I. Des conceptions différentes de l'imprévision au sein même des pays de l'Union européenne : l'exemple de la France et de l'Italie.

Si la théorie de l'imprévision est admise en Italie sous le nom d' "eccessiva onerosità sopravvenuta" et est régie par les articles 1467 et suivants du Code civil italien (A), la France refuse toujours de reconnaître la théorie de l'imprévision pour les contrats de droit privé (B).

A. Le régime de l' "eccessiva onnerosità sopravvenuta".

Comme le montre l'arrêt du Tribunal de Monza du 14 janvier 1993, les articles 1467 à 1469 du Code civil italien prévoient un régime applicable en cas d' "eccessiva onerosità sopravvenuta", c'est-à-dire en cas d'imprévision. Les solutions envisagées lorsque surviennent des éléments imprévus postérieurs à la conclusion du contrat et venant bouleverser l'économie de celui-ci, sont soit la résolution du contrat soit la réduction ad aequitatem. Cette dernière donne la possibilité au créancier de maintenir en vie le contrat en réduisant ses exigence de façon à ce que l'exécution ne soit pas excessivement onéreuse pour le débiteur. Le fondement du régime de l' "eccessiva onerosità sopravvenuta" est dû au fait que, selon l'analyse doctrinale italienne, la survenance de celle-ci aurait pour conséquence d'ôter sa cause au contrat. Le déséquilibre des prestations empêcherait les parties d'atteindre le but en vue duquel elles avaient conclu le contrat. Il est dès lors nécessaire, selon la doctrine, de faire appel aux concepts de bonne foi et d'équité en vue de maintenir inaltérée l'économie du contrat. Le créancier ne peut donc pas exiger du débiteur l'exécution de ses obligations dès lors que cela serait excessivement dommageable pour ce dernier. Le régime de l' "eccessiva onerosità sopravvenuta" est applicable aux contrats commutatifs (art. 1467), unilatéraux (art. 1468) et aléatoires (art. 1469). Le critère retenu pour vérifier si l'on est en présence d'une "eccessiva onerosità sopravvenuta" est de regarder si l'équilibre entre les prestations est maintenu et si la prestation prévue au moment de la conclusion du contrat n'implique pas une augmentation de la charge économique du débiteur au moment de l'exécution du contrat. En ce qui concerne les contrats unilatéraux, il est évident qu'il n'est pas possible de prendre en compte la contrepartie pour définir quel était l'équilibre du contrat au moment de sa conclusion. Cependant, la doctrine italienne justifie l'application du régime de l' "eccessiva onerosità sopravvenuta" à ces contrats par le fait que la partie qui s'est liée contractuellement, sans avoir pour but de recevoir une contrepartie, ne devrait pas avoir à subir les conséquences d'une aggravation de sa situation contractuelle. Dans ce cas, pour admettre l'application du régime, il suffit de comparer ce que devait être la prestation au moment où la partie s'est engagée et ce qu'elle est devenue au moment où elle doit être exécutée.
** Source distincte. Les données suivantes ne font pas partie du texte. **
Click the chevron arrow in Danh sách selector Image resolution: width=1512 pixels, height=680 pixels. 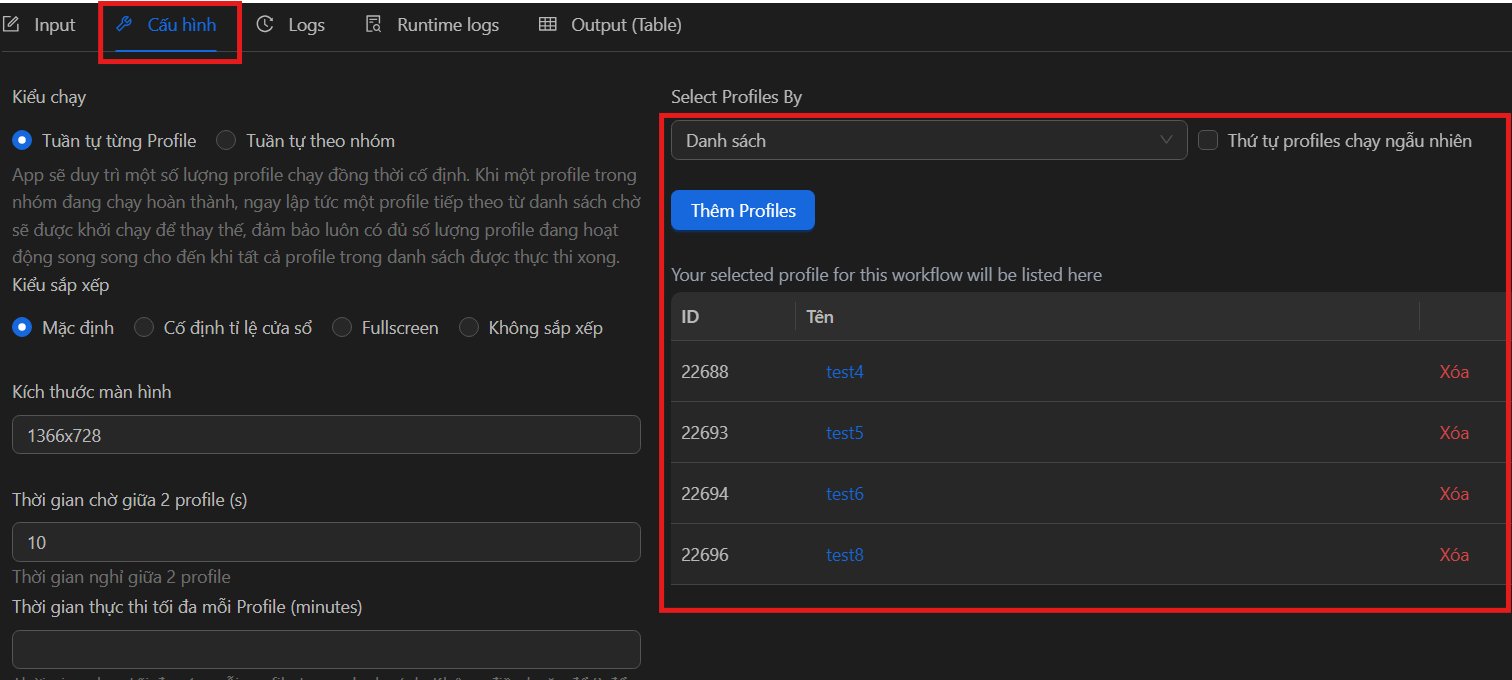[x=1166, y=141]
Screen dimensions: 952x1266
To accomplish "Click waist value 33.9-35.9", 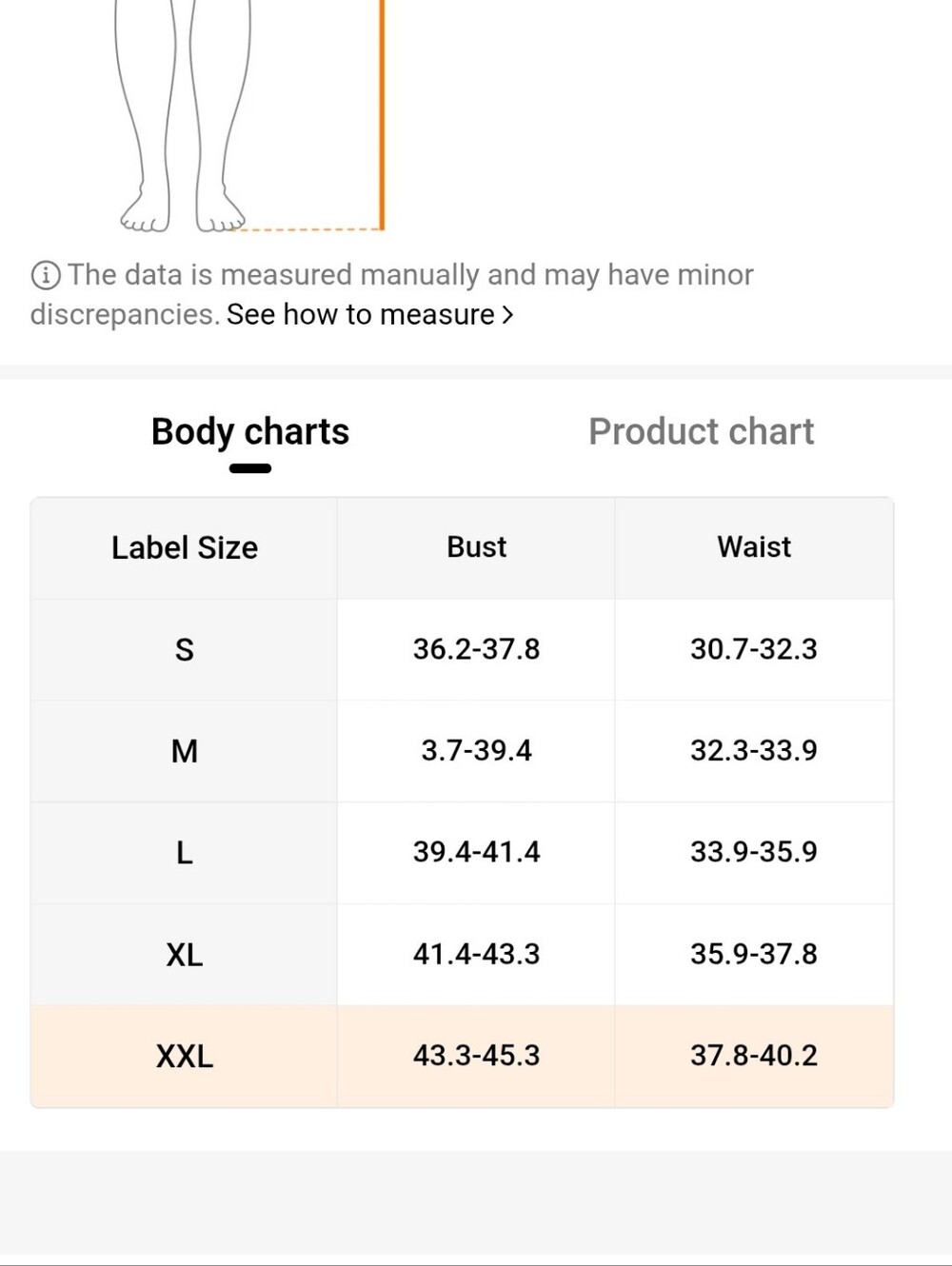I will pos(754,851).
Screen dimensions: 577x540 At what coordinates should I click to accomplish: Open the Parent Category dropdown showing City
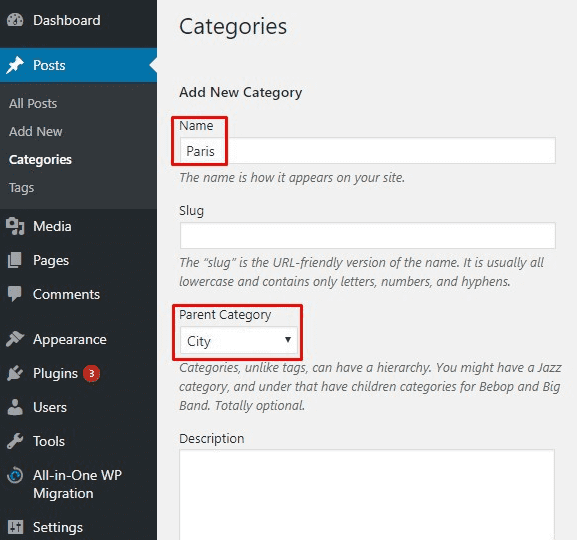[x=239, y=341]
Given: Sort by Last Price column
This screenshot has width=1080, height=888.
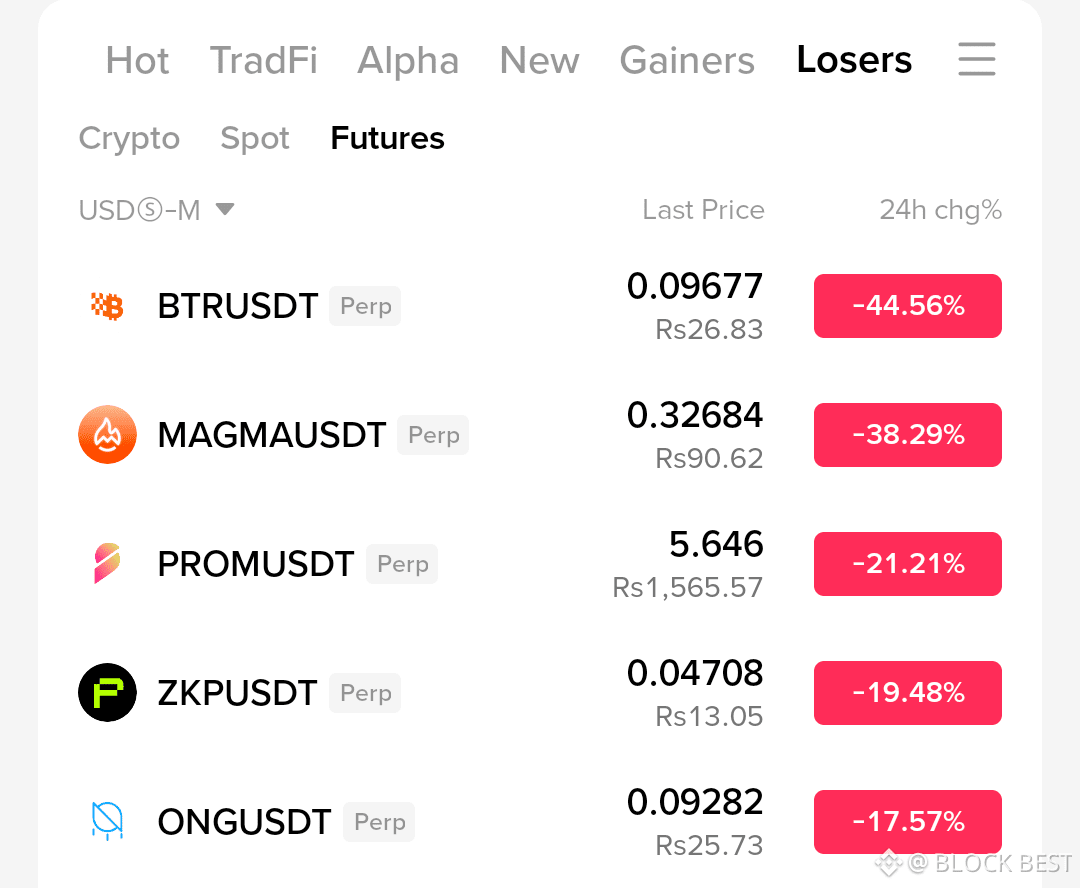Looking at the screenshot, I should pyautogui.click(x=703, y=209).
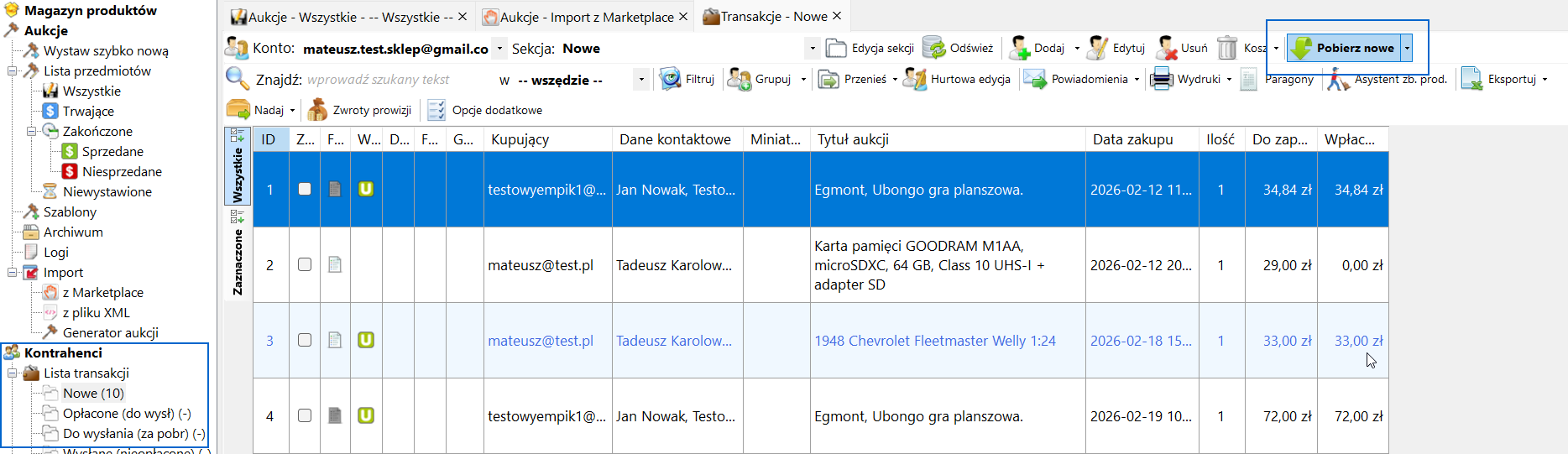Tick the checkbox in transaction row 2
Viewport: 1568px width, 454px height.
[305, 264]
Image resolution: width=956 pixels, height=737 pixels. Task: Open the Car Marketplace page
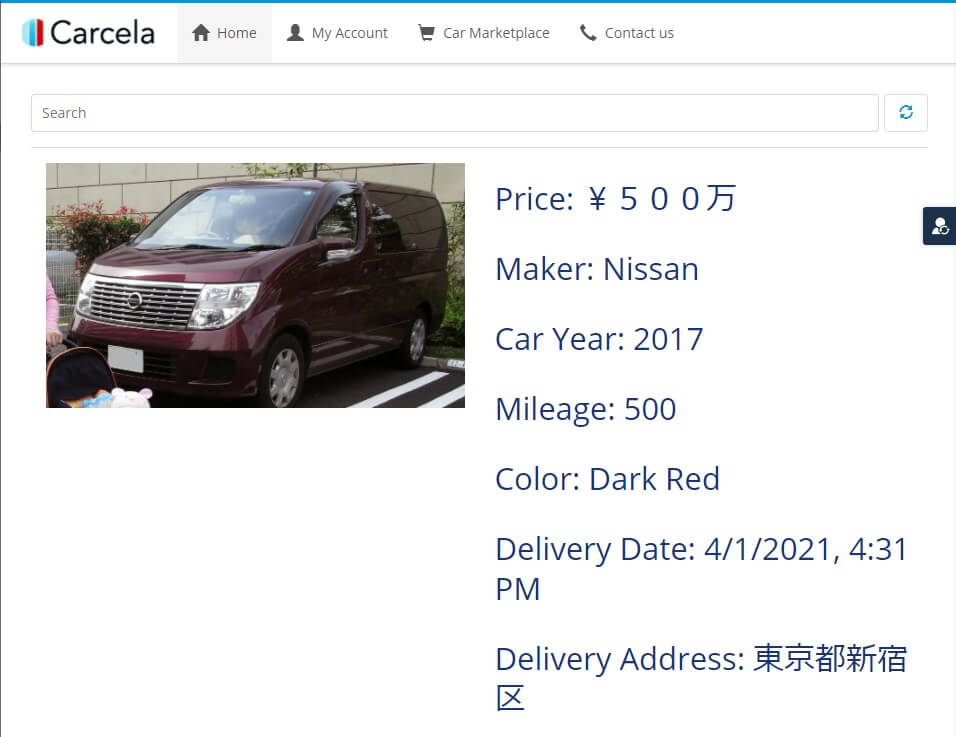pyautogui.click(x=483, y=33)
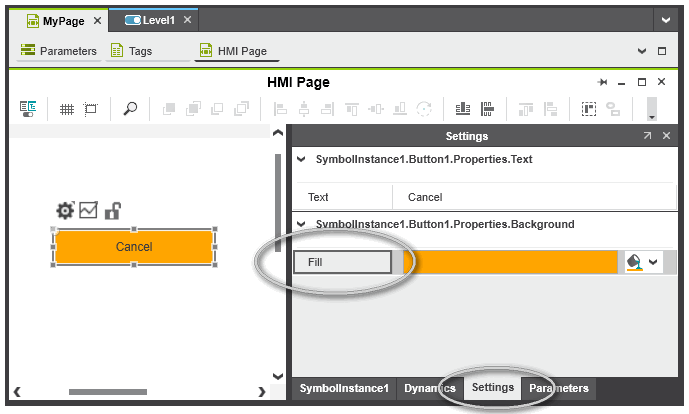The width and height of the screenshot is (689, 414).
Task: Switch to the Level1 document tab
Action: pos(158,20)

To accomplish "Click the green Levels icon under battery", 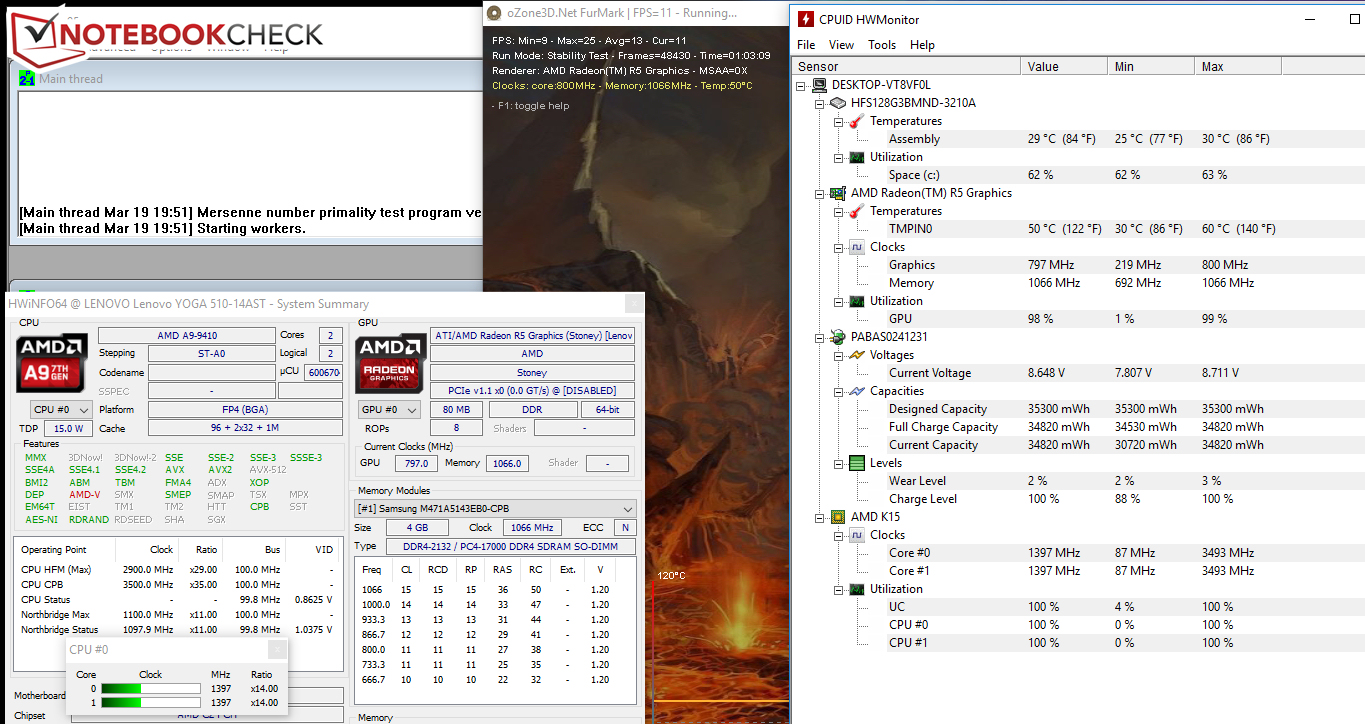I will 856,463.
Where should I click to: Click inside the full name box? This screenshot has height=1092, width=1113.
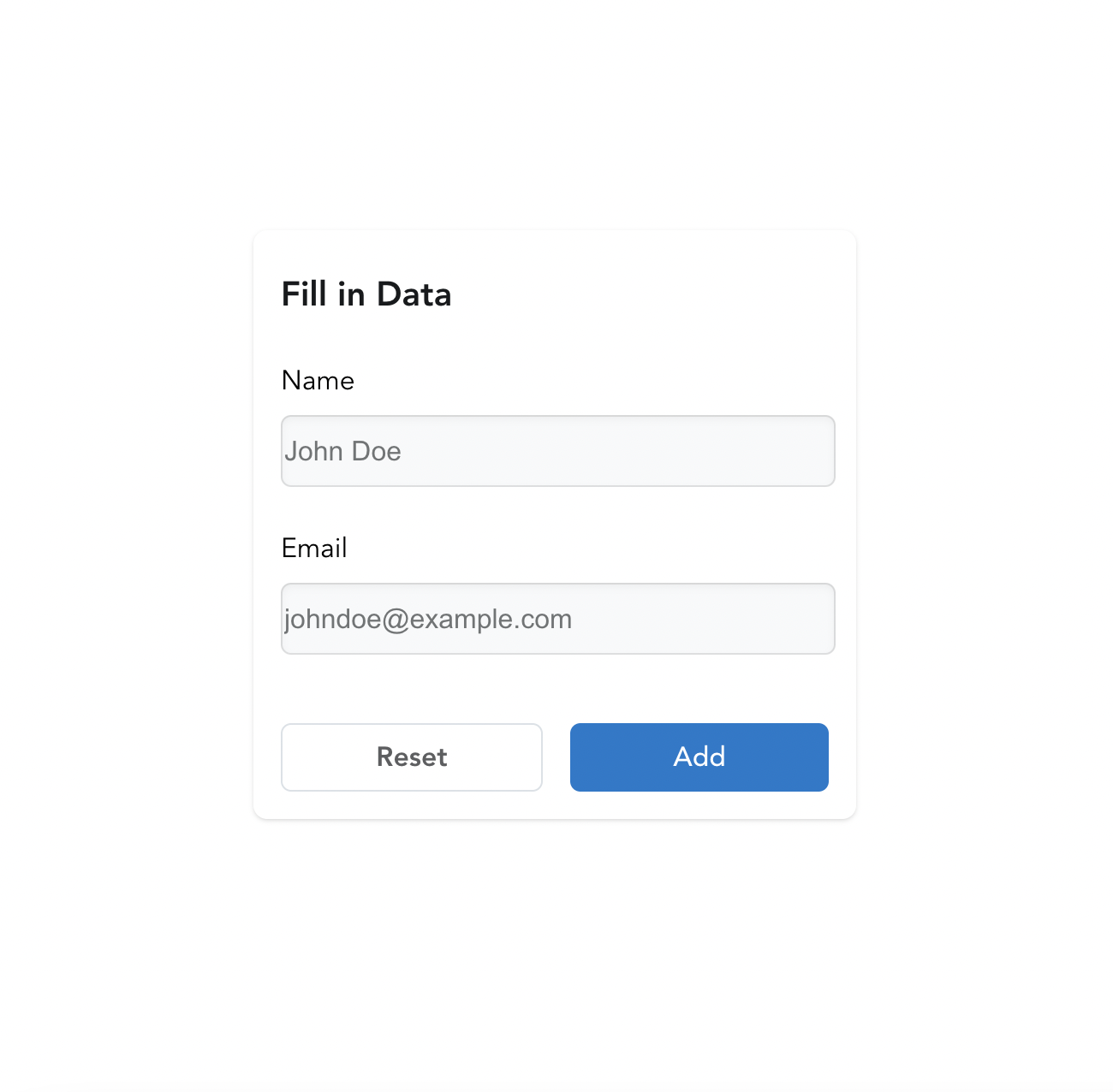tap(558, 451)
B. Le refus de la France de reconnaître la théorie de l'imprévision pour les contrats de Droit privés.

Après avoir pris connaissance de la position de l'Italie quant à la théorie de l'imprévision, il peut être intéressant de voir qu'il peut exister des positions divergentes comme, par exemple, celle française. En effet, la France ne reconnaît pas la théorie de l'imprévision dans le cadre des contrats de droit privé. Cette position trouve sa justification dans le fait que le Code civil français consacre la théorie de l'autonomie de la volonté en droit contractuel : l'article 1134 énonce très clairement que "les conventions légalement formées tiennent lieu de loi à ceux qui les ont faites". Les parties ne pourront donc pas invoquer de circonstances extérieures d'exonération de leur responsabilité en cas d'inexécution contractuelle hormis en cas de force majeure (c'est-à-dire si l'évènement qui empêche l'exécution du contrat est imprévisible, irrésistible et extérieur à celui qui l'invoque). Cette solution a été très clairement fixée par un arrêt Canal de Craponne du 6 mars 1876. La Cour de cassation avait alors déterminé que "dans aucun cas, il appartient aux tribunaux, quelque équitable que puisse leur paraître leur décision, de prendre en considération le temps comme circonstance pour modifier le conventions des parties et substituer des clauses nouvelles à celles qui ont été librement acceptées par les contractants". La théorie de l'imprévision serait, selon la conception française, source d'insécurité juridique car elle permettrait au juge de s'immiscer dans le contrat, ce qui serait un manquement au respect du principe d'autonomie de la volonté. Le refus de reconnaître la théorie de l'imprévision pour les contrats de Droit privé reste donc inchangé bien que certains arrêts se soient basés sur la notion de bonne foi (mentionnée à l'article 1134 alinéa 3 du Code civil) pour justifier le fait que le juge ait, dans certains cas, exigé une modification du contrat. Cela fut le cas notamment dans l'arrêt Expovit de la Chambre sociale de la Cour de cassation du 25 février 1992 pour sanctionner un employeur qui n'avait pas mis à profit la libération d'un poste dans son entreprise pour éviter un licenciement, et dans un arrêt Huard de la Chambre commerciale de la Cour de cassation du 3 novembre 1992 en vue de condamner une compagnie qui ne permettait pas à ses revendeurs de pratiquer des prix concurrentiels car elle refusait de prendre en compte les circonstances du marché qui avaient changé.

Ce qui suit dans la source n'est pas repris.